▶ _EXERCISE DIRECTIONS_
Every line below from the one with "The width and" through the one with "The height and" should be retyped exactly, both ends included; no other lines and no pictures.

(PROVIDED MATERIAL Opens)

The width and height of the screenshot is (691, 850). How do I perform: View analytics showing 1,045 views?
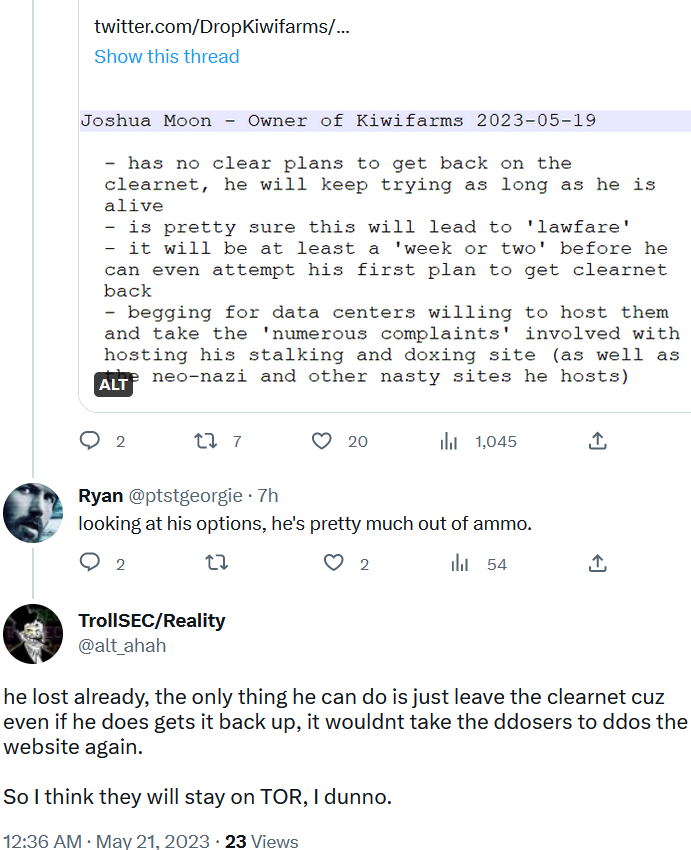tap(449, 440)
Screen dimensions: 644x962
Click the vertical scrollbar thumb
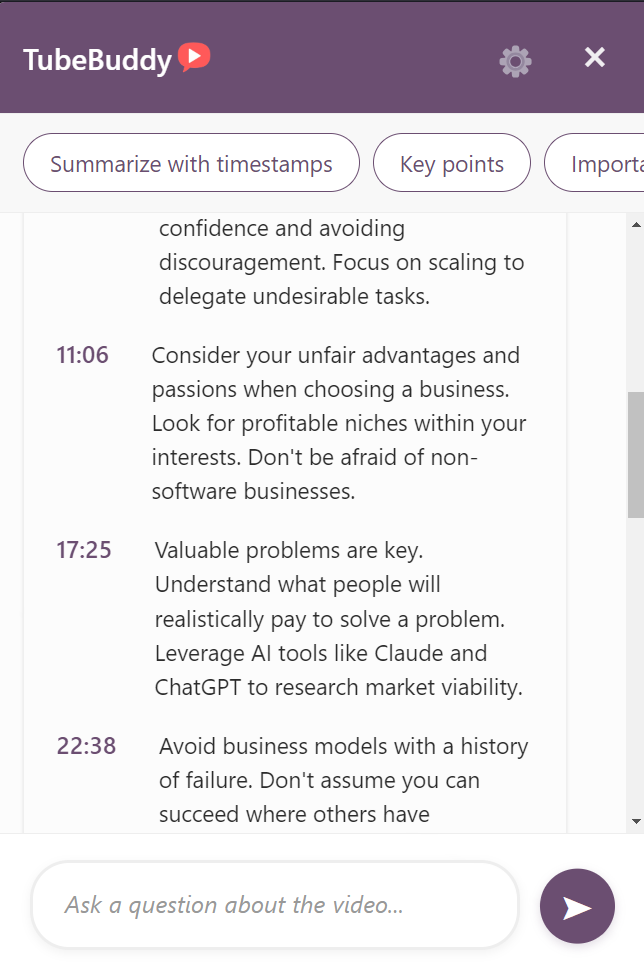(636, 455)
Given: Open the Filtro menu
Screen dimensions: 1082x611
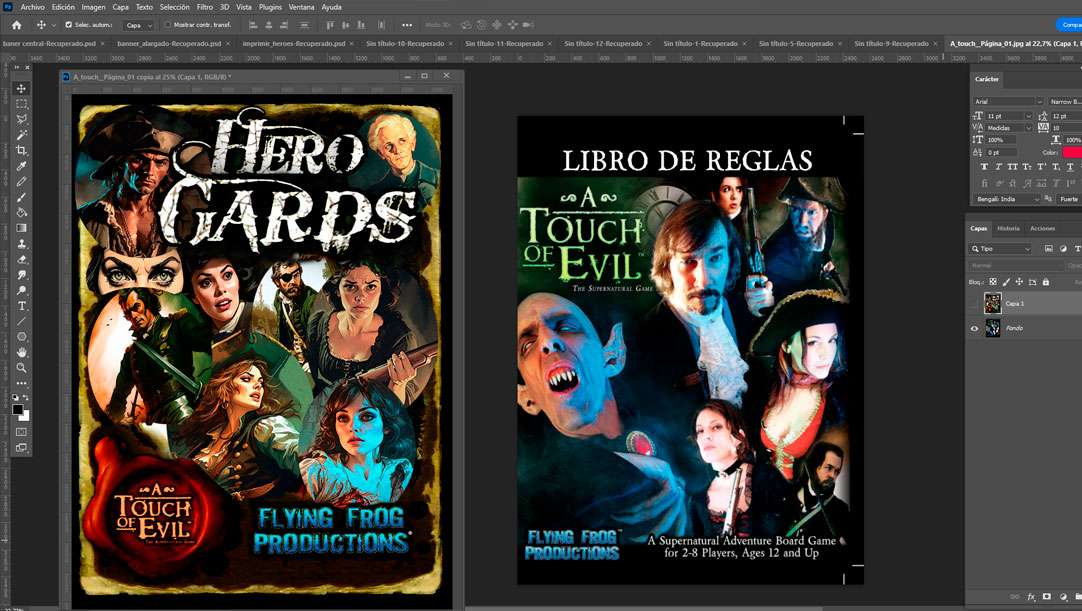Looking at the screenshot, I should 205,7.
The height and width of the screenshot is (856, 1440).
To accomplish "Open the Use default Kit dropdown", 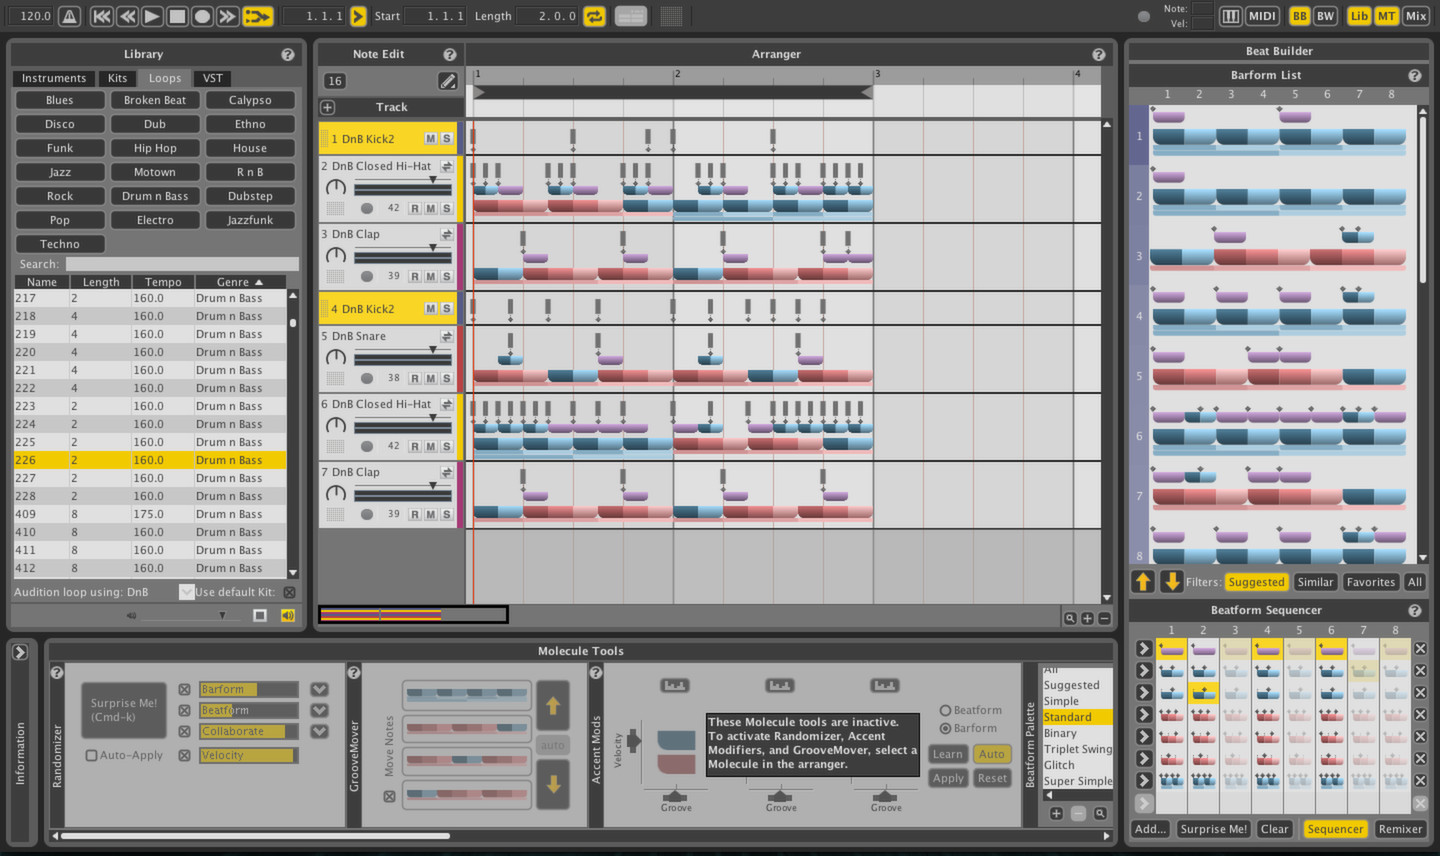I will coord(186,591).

(PROVIDED MATERIAL Closes)
(PROVIDED MATERIAL Opens)

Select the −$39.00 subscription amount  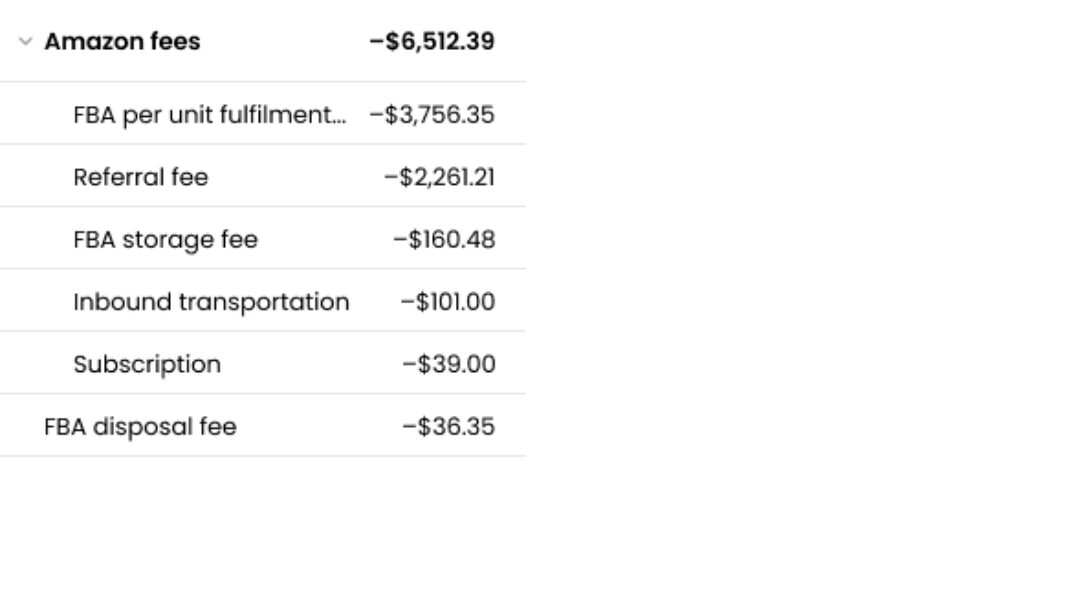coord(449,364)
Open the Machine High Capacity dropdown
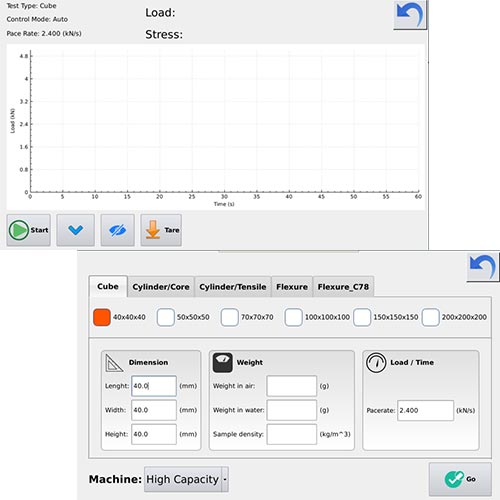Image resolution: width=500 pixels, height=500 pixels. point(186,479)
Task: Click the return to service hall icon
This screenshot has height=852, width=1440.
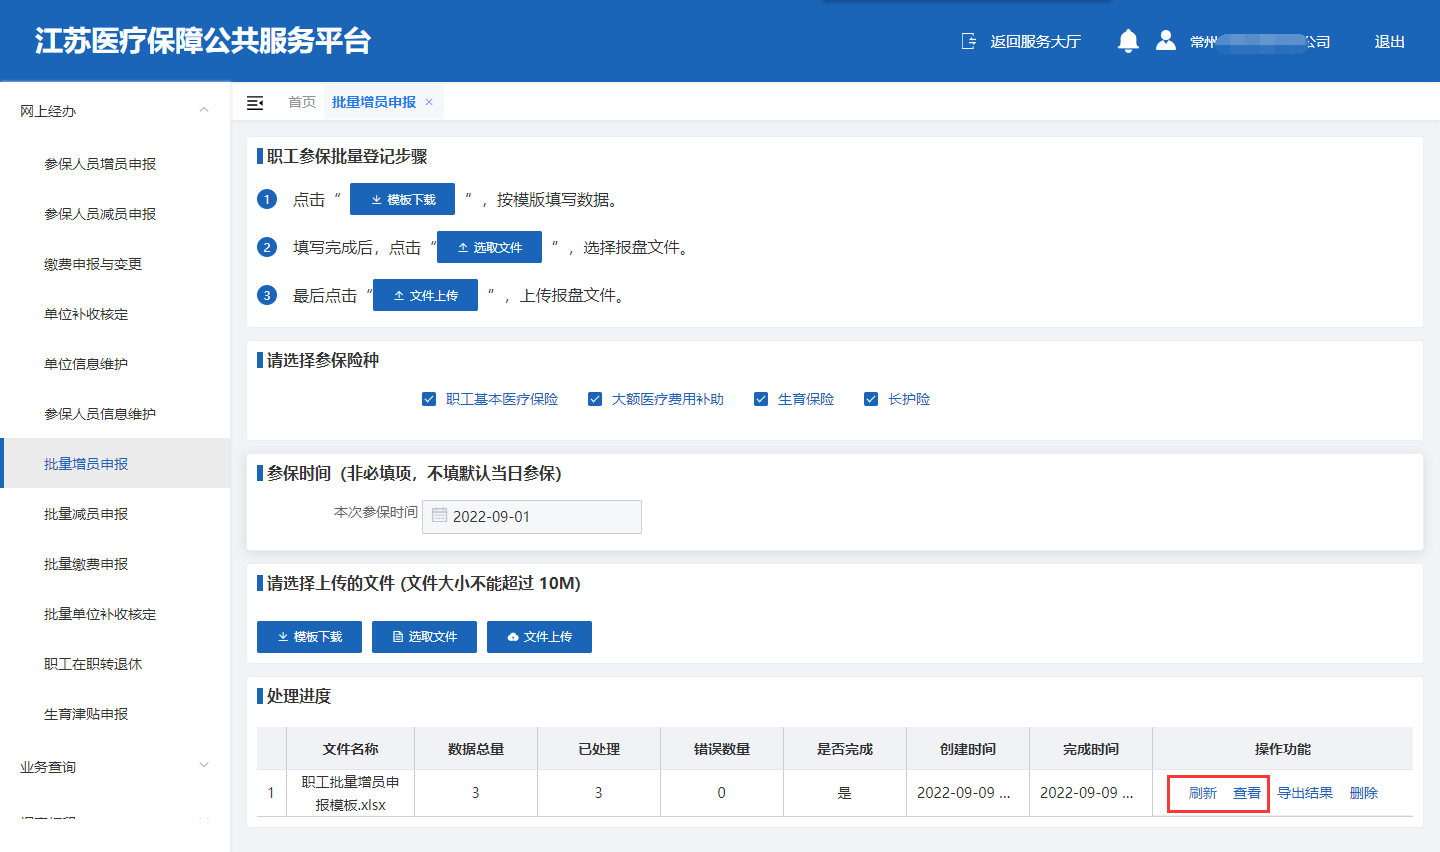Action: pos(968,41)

(PROVIDED MATERIAL Closes)

▶ _EXERCISE RESPONSE_
The width and height of the screenshot is (691, 850). How do I perform: View analytics showing 1,045 views?
tap(449, 440)
Screen dimensions: 644x962
Click the vertical scrollbar thumb
(636, 455)
Given: Open the Filtro menu
Screen dimensions: 1082x611
Looking at the screenshot, I should 205,7.
The height and width of the screenshot is (856, 1440).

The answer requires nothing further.